┌─ DATA EXCERPTS

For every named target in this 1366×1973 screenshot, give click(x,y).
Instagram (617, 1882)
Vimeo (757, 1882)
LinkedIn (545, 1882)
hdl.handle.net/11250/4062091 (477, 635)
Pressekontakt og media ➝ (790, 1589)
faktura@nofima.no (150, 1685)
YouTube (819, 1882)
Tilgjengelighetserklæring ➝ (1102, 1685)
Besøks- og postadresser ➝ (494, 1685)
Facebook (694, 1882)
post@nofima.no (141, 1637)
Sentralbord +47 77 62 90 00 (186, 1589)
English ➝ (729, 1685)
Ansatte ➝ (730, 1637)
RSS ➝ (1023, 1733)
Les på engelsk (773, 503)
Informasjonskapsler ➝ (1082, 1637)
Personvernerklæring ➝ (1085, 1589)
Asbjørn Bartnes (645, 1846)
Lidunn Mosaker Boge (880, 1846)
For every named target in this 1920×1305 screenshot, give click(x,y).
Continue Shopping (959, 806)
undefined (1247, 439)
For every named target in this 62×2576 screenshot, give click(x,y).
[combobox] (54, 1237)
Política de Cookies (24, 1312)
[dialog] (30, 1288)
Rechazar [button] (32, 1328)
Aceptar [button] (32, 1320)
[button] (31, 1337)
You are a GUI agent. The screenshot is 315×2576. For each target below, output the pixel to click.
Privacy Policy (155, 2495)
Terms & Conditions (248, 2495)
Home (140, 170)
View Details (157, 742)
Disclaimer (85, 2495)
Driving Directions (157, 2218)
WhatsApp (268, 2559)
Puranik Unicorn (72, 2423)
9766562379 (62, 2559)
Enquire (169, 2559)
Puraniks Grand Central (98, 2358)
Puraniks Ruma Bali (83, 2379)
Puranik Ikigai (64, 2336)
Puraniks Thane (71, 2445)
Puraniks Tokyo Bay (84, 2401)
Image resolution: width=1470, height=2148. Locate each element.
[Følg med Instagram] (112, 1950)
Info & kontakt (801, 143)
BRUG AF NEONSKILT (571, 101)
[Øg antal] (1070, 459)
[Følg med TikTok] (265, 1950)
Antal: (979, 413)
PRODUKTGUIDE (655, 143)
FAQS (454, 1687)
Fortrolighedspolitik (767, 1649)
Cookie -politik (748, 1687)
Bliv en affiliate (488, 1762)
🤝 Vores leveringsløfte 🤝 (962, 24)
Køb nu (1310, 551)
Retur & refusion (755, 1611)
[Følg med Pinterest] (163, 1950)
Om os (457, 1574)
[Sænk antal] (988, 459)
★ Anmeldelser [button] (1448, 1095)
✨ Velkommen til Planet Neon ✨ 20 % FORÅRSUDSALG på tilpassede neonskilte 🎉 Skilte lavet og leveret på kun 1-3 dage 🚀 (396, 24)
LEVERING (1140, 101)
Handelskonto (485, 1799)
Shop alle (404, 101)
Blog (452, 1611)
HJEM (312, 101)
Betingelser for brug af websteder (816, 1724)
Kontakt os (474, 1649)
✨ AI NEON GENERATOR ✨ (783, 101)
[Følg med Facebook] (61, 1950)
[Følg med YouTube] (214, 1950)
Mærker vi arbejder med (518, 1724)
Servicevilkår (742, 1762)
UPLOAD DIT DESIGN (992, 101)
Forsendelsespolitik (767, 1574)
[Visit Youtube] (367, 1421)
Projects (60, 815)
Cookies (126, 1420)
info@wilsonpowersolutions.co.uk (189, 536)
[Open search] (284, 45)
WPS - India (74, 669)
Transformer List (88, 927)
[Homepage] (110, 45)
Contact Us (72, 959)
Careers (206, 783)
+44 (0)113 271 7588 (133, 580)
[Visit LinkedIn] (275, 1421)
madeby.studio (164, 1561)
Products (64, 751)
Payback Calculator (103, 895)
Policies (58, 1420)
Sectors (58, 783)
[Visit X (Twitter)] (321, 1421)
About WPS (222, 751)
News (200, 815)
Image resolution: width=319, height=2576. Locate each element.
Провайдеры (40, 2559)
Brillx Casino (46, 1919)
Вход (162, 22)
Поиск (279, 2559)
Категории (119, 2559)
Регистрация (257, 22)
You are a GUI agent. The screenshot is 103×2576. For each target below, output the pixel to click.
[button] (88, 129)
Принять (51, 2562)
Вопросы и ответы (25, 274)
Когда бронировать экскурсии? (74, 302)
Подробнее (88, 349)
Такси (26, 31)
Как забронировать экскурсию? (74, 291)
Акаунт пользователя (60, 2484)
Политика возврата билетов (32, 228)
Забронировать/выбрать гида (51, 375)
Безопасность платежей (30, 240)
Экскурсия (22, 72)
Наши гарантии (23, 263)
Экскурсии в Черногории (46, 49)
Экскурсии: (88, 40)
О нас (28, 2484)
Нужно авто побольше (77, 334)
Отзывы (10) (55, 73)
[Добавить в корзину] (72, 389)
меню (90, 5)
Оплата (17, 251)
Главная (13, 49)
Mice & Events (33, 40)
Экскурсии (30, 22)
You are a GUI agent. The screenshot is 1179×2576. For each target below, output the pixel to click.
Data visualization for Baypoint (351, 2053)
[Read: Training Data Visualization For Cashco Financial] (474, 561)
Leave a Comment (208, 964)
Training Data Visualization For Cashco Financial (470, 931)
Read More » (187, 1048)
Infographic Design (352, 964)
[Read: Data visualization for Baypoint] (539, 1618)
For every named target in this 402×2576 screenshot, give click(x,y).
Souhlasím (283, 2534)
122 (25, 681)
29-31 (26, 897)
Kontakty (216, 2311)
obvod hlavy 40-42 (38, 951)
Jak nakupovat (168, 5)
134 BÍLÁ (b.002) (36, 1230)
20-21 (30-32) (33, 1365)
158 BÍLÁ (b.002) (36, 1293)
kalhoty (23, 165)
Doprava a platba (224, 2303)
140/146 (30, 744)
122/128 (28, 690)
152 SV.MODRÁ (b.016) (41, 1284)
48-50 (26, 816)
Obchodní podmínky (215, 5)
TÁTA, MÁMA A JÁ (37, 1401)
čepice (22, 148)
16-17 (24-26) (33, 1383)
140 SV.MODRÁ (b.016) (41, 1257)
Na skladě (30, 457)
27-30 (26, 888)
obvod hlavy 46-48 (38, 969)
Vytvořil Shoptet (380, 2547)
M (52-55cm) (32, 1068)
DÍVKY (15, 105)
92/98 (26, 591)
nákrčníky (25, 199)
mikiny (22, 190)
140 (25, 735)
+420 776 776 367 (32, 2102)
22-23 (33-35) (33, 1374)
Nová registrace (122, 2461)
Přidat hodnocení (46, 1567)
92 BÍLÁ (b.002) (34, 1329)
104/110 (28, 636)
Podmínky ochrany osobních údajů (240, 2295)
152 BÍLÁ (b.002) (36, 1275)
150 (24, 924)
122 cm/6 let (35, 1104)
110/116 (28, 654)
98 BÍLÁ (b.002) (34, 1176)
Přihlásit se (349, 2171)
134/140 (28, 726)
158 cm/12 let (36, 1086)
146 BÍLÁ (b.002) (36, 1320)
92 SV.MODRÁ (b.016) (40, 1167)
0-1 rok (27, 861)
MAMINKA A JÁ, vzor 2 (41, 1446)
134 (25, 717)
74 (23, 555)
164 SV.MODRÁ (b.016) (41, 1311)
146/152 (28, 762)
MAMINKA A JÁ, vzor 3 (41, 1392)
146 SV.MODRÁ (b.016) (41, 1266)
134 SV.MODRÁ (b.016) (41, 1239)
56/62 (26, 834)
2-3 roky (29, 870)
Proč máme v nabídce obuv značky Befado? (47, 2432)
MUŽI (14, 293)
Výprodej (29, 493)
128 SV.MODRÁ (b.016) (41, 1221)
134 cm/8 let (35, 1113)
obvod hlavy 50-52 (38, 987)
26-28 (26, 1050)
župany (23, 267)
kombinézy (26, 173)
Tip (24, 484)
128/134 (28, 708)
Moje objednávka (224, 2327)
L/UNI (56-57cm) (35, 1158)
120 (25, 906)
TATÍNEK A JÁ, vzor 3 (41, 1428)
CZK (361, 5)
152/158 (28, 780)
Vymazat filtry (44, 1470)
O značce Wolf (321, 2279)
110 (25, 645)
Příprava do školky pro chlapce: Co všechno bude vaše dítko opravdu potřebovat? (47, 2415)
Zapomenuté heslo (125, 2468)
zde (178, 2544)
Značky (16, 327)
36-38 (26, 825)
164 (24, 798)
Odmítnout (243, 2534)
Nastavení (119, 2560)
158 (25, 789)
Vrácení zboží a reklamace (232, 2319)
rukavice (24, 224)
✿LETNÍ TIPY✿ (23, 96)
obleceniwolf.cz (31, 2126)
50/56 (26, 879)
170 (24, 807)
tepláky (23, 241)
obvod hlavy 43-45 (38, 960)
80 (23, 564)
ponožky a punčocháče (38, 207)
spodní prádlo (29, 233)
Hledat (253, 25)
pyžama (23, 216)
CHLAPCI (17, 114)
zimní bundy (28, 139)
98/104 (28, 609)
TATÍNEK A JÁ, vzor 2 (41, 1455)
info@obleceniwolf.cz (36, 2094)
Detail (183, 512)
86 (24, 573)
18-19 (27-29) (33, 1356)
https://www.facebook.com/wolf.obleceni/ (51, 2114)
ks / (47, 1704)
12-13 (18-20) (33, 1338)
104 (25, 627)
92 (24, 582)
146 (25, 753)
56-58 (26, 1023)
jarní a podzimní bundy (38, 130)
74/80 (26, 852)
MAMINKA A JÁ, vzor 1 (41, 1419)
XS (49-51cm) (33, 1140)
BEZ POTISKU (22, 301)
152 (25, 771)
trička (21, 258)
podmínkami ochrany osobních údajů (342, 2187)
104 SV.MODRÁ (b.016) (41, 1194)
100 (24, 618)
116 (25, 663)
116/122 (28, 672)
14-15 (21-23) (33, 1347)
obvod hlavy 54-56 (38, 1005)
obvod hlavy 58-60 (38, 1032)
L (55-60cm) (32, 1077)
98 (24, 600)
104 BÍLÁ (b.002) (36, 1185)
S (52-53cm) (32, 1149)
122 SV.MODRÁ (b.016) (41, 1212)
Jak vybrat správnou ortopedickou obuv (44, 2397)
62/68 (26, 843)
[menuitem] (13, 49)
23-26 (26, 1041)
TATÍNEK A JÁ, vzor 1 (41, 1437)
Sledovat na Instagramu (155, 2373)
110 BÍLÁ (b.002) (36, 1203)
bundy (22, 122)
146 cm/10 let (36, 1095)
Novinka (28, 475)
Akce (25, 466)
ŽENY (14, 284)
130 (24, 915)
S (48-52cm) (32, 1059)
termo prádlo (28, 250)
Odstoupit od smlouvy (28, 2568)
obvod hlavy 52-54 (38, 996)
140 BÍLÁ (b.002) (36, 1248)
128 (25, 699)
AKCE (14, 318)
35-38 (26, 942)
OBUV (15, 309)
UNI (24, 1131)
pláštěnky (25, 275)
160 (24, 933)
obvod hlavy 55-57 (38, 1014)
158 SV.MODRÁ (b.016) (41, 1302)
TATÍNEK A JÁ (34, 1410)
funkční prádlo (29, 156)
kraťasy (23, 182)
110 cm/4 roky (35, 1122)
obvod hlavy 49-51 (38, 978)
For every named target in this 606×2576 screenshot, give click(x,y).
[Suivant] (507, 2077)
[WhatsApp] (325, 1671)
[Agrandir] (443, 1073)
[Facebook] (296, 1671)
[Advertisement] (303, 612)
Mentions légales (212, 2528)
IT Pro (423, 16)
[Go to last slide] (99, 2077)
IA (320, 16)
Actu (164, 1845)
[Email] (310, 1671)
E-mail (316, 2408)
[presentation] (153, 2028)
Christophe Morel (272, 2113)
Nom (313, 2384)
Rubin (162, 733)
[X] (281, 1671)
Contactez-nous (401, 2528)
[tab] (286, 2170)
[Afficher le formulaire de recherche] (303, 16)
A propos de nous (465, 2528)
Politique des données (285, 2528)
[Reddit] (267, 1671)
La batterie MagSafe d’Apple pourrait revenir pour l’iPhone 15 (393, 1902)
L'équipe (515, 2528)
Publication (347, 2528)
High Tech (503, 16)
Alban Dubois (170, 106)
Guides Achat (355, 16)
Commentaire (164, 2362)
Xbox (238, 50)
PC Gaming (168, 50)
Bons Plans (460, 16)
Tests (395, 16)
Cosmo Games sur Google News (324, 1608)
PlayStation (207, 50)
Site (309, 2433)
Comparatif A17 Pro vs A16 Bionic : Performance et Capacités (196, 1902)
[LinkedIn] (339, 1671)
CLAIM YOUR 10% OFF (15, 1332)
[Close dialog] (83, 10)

└─

### YOUR TASK
Print only the lines from the top of the data above down to the line holding "YouTube (819, 1882)", inclusive.

### WRITTEN RESPONSE
For every named target in this 1366×1973 screenshot, give click(x,y).
Instagram (617, 1882)
Vimeo (757, 1882)
LinkedIn (545, 1882)
hdl.handle.net/11250/4062091 (477, 635)
Pressekontakt og media ➝ (790, 1589)
faktura@nofima.no (150, 1685)
YouTube (819, 1882)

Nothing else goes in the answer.